Structured Outputs¶
Structured outputs enable the developer to enforce that the LLM produces responses formatted in a programatically deterministic manner. Agentic programs make great use of this feature to enable interoperability code paths and LLM responses. This makes evaluating structured outputs an essential part for evaluating agents.
Basic Usage¶
An example showcasing using Pydantic models for structured output generation and evaluation:
-
Define Schema: Create a Pydantic model with field descriptions and basic constraints to define the exact JSON structure you want the LLM to return
-
Create Template: Use the
response_format
parameter when creating a prompt template to specify that responses should follow your Pydantic model structure -
Add Criteria: Define evaluation criteria that reference specific schema fields - criteria may also be auto-generated as per usual
-
Run Experiment: Create and run experiments normally - the structured output format will be enforced automatically for all response generations
-
Access Responses: The structured outputs can be found in the assistant message's
content
key as a JSON string
Schema Definition Methods¶
Pydantic Models¶
Pydantic models provide the most intuitive and recommended way to define structured output schemas. Simply set the response_format
to the Pydantic class definition, and Elluminate handles the rest.

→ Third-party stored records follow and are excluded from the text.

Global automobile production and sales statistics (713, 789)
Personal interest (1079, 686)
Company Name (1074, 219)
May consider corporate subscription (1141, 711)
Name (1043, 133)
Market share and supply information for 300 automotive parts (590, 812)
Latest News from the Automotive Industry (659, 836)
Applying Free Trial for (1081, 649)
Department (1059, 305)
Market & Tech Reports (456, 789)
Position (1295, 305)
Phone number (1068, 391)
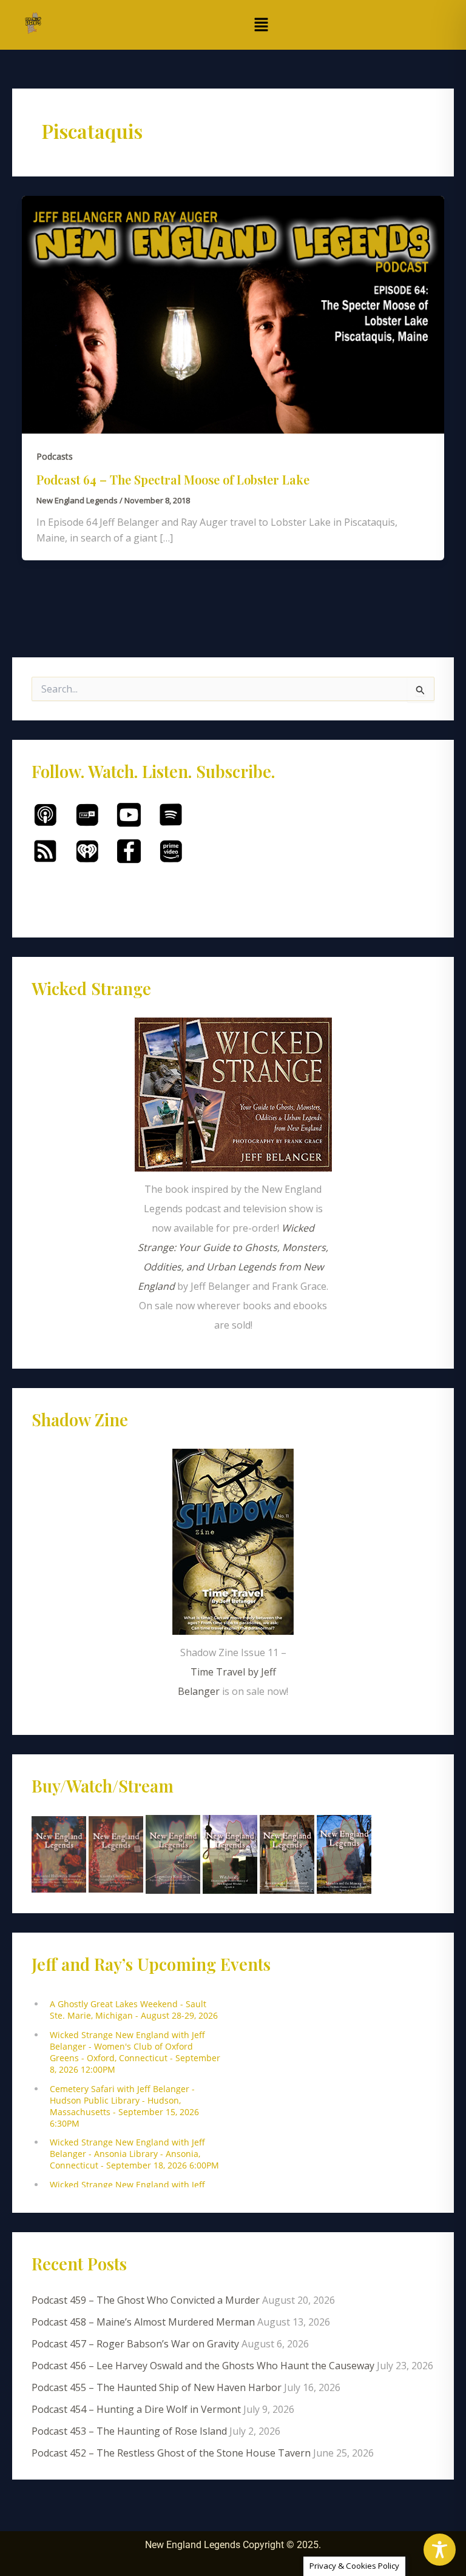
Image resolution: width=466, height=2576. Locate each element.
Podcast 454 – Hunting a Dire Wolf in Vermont (136, 2409)
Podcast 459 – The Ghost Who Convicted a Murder (146, 2300)
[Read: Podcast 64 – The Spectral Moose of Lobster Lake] (233, 313)
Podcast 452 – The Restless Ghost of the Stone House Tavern (171, 2453)
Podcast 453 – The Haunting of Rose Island (129, 2431)
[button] (261, 25)
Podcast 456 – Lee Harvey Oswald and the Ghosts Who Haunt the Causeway (203, 2365)
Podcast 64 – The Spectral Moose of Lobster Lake (172, 479)
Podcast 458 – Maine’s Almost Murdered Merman (143, 2322)
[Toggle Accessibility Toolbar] (439, 2549)
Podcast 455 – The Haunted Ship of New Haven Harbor (157, 2387)
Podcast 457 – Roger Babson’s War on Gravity (135, 2343)
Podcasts (54, 456)
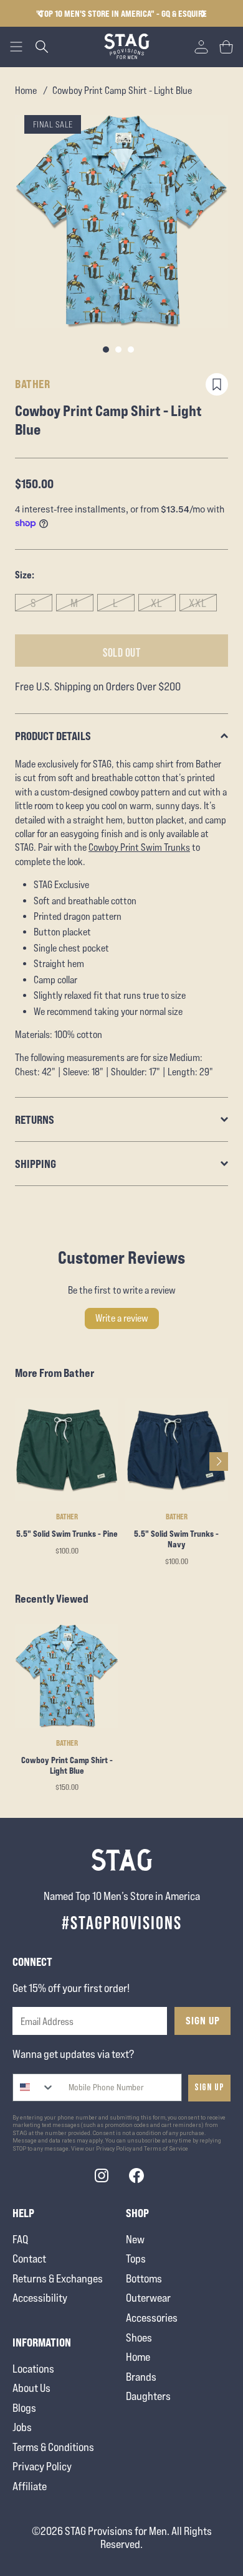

OpenAI JSON Schema Format¶
In addition to Pydantic models, you may also set the response_format
directly with an OpenAI JSON Schema definition:
schema = {
"type": "json_schema",
"json_schema": {
"name": "sentiment",
"schema": {
"type": "object",
"properties": {
"stars": {
"type": "integer",
"description": "Number of stars of the review",
"minimum": 1,
"maximum": 5
},
"sentiment": {
"type": "string",
"description": "The sentiment output, could be positive, negative, or neutral.",
"enum": [
"positive",
"negative",
"neutral"
]
},
"confidence": {
"type": "number",
"description": "Confidence score of the sentiment analysis between 0 and 1",
"minimum": 0,
"maximum": 1
}
},
"required": [
"stars",
"sentiment",
"confidence"
],
"additionalProperties": False
}
}
}
AI-Powered Schema Generation¶
The frontend provides an AI-powered schema generator that creates JSON schemas from natural language descriptions. Simply describe what you want to extract, and Elluminate will generate an appropriate schema.
Evaluating Structured Outputs¶
The rating model has access to all field descriptions from your structured output schema, providing valuable context about what each field should contain and how it should be interpreted. Subsequently to evaluate structured outputs, simply create criteria and run an experiment as per usual.
Using Field Names in Criteria
It may be beneficial to use field names from your schema in the criteria. This helps the rating model understand exactly which part of the JSON structure to focus on. For example, "Does the 'sentiment' field..." is more precise than "Is the sentiment correct?"